VITAMIN D AND PERITONEAL DIALYSIS

Mindy Banks and Stuart M. Sprague

Division of Nephrology and Hypertension, Evanston Northwestern Healthcare and Northwestern University, Feinberg School of Medicine, Evanston, Illinois

Correspondence to: S.M. Sprague, Northwestern University, Feinberg School of Medicine, and Evanston Northwestern Healthcare, 2650 Ridge Avenue, Evanston, Illinois 60201 U.S.A. ssprague{at}northwestern.edu

Chronic kidney disease – mineral and bone disorder (CKD–MBD) is a cause of significant morbidity and mortality in patients with long-standing kidney disease. Management of secondary hyperparathyroidism includes the use of phosphorus-binding agents and treatment with activated vitamin D compounds, better referred to as vitamin D receptor agonists (VDRAs).

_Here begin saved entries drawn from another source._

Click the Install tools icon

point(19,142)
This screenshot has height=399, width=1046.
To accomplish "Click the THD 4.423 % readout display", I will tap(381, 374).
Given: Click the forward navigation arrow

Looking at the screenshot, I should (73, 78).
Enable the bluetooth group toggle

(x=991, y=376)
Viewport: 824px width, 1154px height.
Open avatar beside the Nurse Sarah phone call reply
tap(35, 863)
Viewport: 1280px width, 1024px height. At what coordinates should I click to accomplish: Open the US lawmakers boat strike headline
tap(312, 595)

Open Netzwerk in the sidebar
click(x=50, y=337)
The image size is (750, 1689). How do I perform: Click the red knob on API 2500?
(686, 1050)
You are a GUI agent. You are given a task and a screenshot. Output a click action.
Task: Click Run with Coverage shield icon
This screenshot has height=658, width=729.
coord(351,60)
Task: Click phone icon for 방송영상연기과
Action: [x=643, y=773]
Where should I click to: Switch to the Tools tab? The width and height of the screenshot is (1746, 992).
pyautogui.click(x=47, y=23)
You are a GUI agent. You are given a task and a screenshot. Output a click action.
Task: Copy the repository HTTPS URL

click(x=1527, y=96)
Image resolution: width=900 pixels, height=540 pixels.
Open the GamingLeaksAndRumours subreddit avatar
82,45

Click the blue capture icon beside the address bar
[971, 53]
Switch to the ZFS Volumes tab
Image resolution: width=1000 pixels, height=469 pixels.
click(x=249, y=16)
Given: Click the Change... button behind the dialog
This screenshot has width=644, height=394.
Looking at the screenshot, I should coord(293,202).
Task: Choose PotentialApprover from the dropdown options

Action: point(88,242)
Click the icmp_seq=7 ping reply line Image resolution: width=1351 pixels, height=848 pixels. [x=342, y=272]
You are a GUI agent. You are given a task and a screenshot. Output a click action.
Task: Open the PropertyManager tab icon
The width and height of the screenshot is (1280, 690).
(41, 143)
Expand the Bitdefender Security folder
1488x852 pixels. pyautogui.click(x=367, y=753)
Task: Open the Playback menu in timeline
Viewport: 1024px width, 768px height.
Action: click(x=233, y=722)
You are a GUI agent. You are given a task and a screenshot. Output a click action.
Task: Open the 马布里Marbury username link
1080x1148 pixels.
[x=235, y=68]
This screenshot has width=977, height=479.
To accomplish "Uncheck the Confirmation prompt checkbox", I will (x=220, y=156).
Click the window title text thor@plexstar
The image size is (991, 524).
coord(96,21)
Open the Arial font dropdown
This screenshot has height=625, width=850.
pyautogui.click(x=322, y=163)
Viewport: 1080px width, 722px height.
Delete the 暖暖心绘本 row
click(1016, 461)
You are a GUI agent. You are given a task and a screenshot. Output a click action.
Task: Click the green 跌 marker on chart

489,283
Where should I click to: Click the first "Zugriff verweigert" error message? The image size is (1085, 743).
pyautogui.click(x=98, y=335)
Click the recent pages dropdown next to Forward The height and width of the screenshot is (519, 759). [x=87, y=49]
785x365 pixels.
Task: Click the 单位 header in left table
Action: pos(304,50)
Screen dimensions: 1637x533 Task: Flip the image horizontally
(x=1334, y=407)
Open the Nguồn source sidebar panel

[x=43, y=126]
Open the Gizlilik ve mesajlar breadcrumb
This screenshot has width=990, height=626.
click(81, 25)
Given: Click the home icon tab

In an effort to maximize the therapeutic response while reducing the adverse effects of calcitriol, the naturally synthesized hormone, the use of intravenous administration and several selective VDRAs have been developed. Recently, oral preparations of these selective VDRAs have become available, enabling their use in the peritoneal dialysis (PD) population. The present report reviews the data concerning the use of oral VDRAs for the treatment of hyperparathyroidism in PD patients. The data, although limited, appear to support the use of oral paricalcitol as the VDRA in PD patients. In addition, traditional teaching focuses only on therapy with VDRAs, ignoring vitamin D replacement in CKD stage 5. However, given the potential benefits of calcidiol (25-OH-D) repletion and the rampant 25-OH-D deficiency in the PD population, our opinion is that screening for and treating that deficiency should extend beyond early CKD and also include PD patients.

KEY WORDS: Chronic kidney disease–mineral and bone disorder; hyperparathyroidism; vitamin D; vitamin D receptor agonists.